A partir del 1 de abril, los funcionarios pasarán a trabajar 35 horas a la semana

La jornada de 35 horas para los funcionarios arranca en abril como uno de los mayores cambios laborales recientes en la Administración

Funcionarios administrativos en España - Economía
Una fotografía de archivo de funcionarios administrativos en su puesto de trabajo.
EFE

La jornada de 35 horas para los funcionarios está a punto de convertirse, por fin, en una realidad dentro de la Administración General del Estado. Después de más de tres años de retraso, Función Pública y los sindicatos han alcanzado un acuerdo que permitirá rebajar la semana laboral desde las 37,5 horas actuales hasta ese nuevo umbral. Una medida largamente reclamada por las organizaciones sindicales y esperada por miles de empleados públicos.

El acuerdo se firmará de forma inminente y, a partir de ahí, el ministerio que dirige Óscar López deberá elaborar una instrucción para extender la aplicación de la jornada de 35 horas para los funcionarios. El cambio no afectará solo al personal administrativo de la AGE, sino también a colectivos especialmente sensibles por sus características laborales, como el personal de instituciones penitenciarias, sanitario y educativo.

Un cambio largamente esperado en la Administración

La implantación de la jornada de 35 horas para los funcionarios llega con retraso, pero también con una fuerte carga política y laboral. La reducción del tiempo de trabajo se había convertido en una de las grandes demandas del empleo público, no solo por su impacto en la conciliación o en las condiciones laborales, sino también porque simboliza una rectificación sobre un modelo de organización del trabajo que llevaba años siendo cuestionado.
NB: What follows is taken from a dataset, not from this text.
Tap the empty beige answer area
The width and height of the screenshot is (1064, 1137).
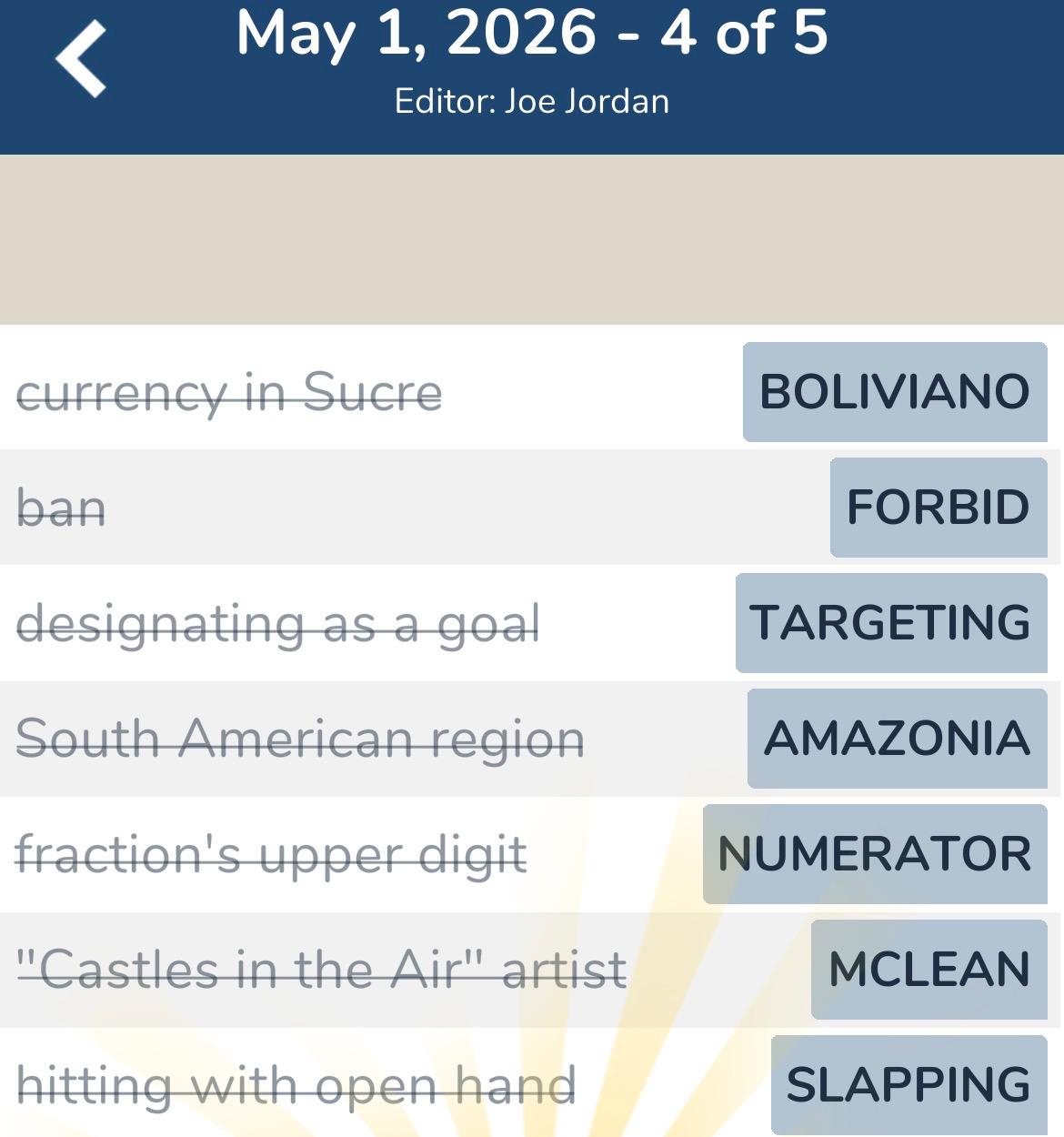click(532, 239)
La medida supone reducir en dos horas y media la jornada semanal actualmente vigente. Aunque pueda parecer un ajuste limitado sobre el papel, la jornada de 35 horas para los funcionarios abre la puerta a una reorganización interna de turnos, horarios y cargas de trabajo que puede tener consecuencias importantes en el funcionamiento cotidiano de muchos servicios públicos.

La jornada de 35 horas para los funcionarios
Rueda de Óscar López y Pilar Alegría.

No obstante, esa aplicación no será completamente uniforme ni automática en todos los ámbitos. El propio acuerdo deja claro que habrá sectores que deberán negociar su aterrizaje concreto en mesas específicas, sobre todo aquellos que tienen particularidades organizativas o regímenes horarios distintos.
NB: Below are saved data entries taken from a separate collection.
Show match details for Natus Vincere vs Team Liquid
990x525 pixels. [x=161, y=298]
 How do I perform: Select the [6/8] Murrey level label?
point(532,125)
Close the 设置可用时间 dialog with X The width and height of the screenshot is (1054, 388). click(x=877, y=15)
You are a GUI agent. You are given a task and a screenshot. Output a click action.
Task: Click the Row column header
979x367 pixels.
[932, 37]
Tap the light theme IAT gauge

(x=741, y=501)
Qué empleados públicos estarán afectados

Uno de los aspectos más relevantes de la jornada de 35 horas para los funcionarios es que no se limita a un único bloque de trabajadores. La instrucción que prepara Función Pública incluirá también al personal de prisiones, al ámbito sanitario y al educativo. Eso amplía notablemente el alcance de la medida.

Ahora bien, en estos sectores la implantación de la jornada de 35 horas para los funcionarios exigirá una negociación propia, porque no todos los servicios funcionan bajo el mismo esquema. Hay ámbitos con turnos especiales, jornadas ampliadas o necesidades de cobertura continuada que obligan a ajustar con más detalle el modo en que se aplicará la reducción horaria.

Los sindicatos ya han advertido, además, de que seguirán presionando para que la reducción llegue también a los espacios donde existen jornadas especiales de 40 horas. Así como a determinados periodos concretos como el verano. Es decir, la entrada en vigor de la jornada de 35 horas para los funcionarios no cierra el debate, sino que probablemente abre una nueva fase de negociación.

Las 35 horas reactivan otros debates pendientes

La llegada de la jornada de 35 horas para los funcionarios no se entiende de forma aislada. El acuerdo entre Gobierno y sindicatos también ha servido para desbloquear otro problema que llevaba meses enquistado en la Administración: el atasco de las jubilaciones parciales.

La jornada de 35 horas para los funcionarios
Funcionarios en España.
EP / CARLOS LUJÁN

En el último año, muchos de esos retiros habían quedado paralizados por la exigencia legal de que el trabajador relevista tuviera un contrato indefinido. En la práctica, ese requisito había generado una situación muy difícil de resolver, porque obligaba a activar procesos de contratación estables dentro de un sistema que funciona con tiempos largos y muy condicionado por las ofertas de empleo público.

Con el nuevo acuerdo, el Ejecutivo podrá flexibilizar esa exigencia y recurrir también a contrataciones temporales para dar salida a una situación que se consideraba urgente.

La conexión entre ambos asuntos es evidente. La jornada de 35 horas para los funcionarios obliga a repensar plantillas, coberturas y ritmos de trabajo, y eso enlaza directamente con la necesidad de ordenar mejor las jubilaciones, las sustituciones y la incorporación de nuevo personal.